PAGE –
# # # #
I am working with CSV files where several of the columns have a simple json object (several key value pairs) while other columns are normal. Here is an example:
name,dob,stats
john smith,1/1/1980,"{""eye_color"": ""brown"", ""height"": 160, ""weight"": 76}"
dave jones,2/2/1981,"{""eye_color"": ""blue"", ""height"": 170, ""weight"": 85}"
bob roberts,3/3/1982,"{""eye_color"": ""green"", ""height"": 180, ""weight"": 94}"
After using df = pandas.read_csv('file.csv'), what's the most efficient way to parse and split the stats column into additional columns?
After about an hour, the only thing I could come up with was:
import json
stdf = df['stats'].apply(json.loads)
stlst = list(stdf)
stjson = json.dumps(stlst)
df.join(pandas.read_json(stjson))
This seems like I'm doing it wrong, and it's quite a bit of work considering I'll need to do this on three columns regularly.
# # # #
TO BE DONE –
**a)** Duplicate the part of the post starting with "stlst = list(stdf)" and going on through "three columns regularly.".
**b)** Why does the writer of the post want something better than the code they came up with? Answer in one to three sentences.
**c)** What three column names appear in the header line of the sample data in the post?
Rely on the post alone.

DATASET SECTION –
# # # #
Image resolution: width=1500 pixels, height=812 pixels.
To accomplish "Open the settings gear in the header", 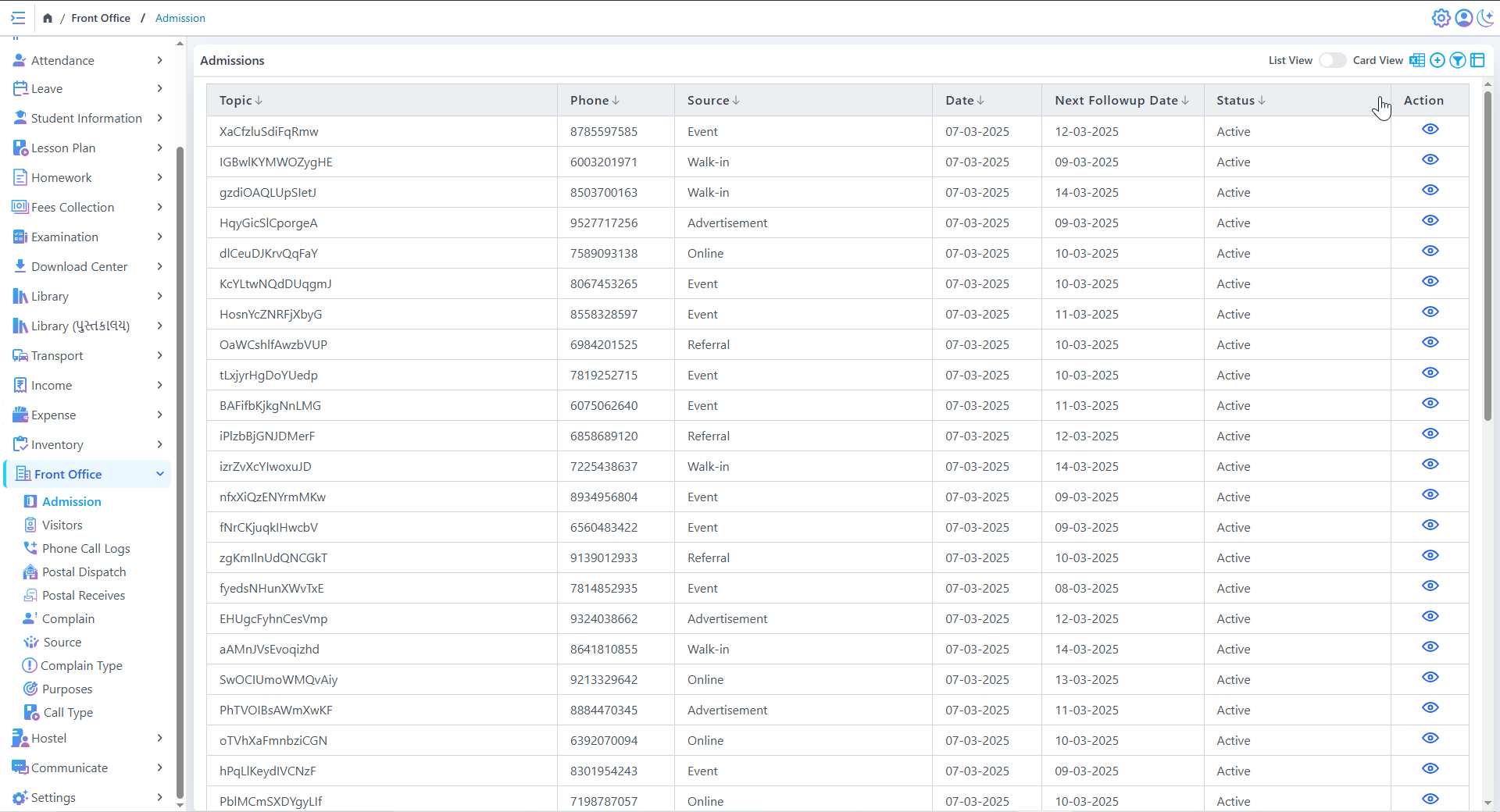I will [1441, 18].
# # # #
ANSWERS BY TASK –
**a)**
stlst = list(stdf)
stjson = json.dumps(stlst)
df.join(pandas.read_json(stjson))
This seems like I'm doing it wrong, and it's quite a bit of work considering I'll need to do this on three columns regularly.

**b)** The approach feels like the wrong way to do it, and it takes quite a bit of work. The writer will also need to do this regularly on three columns.

**c)** name, dob, and stats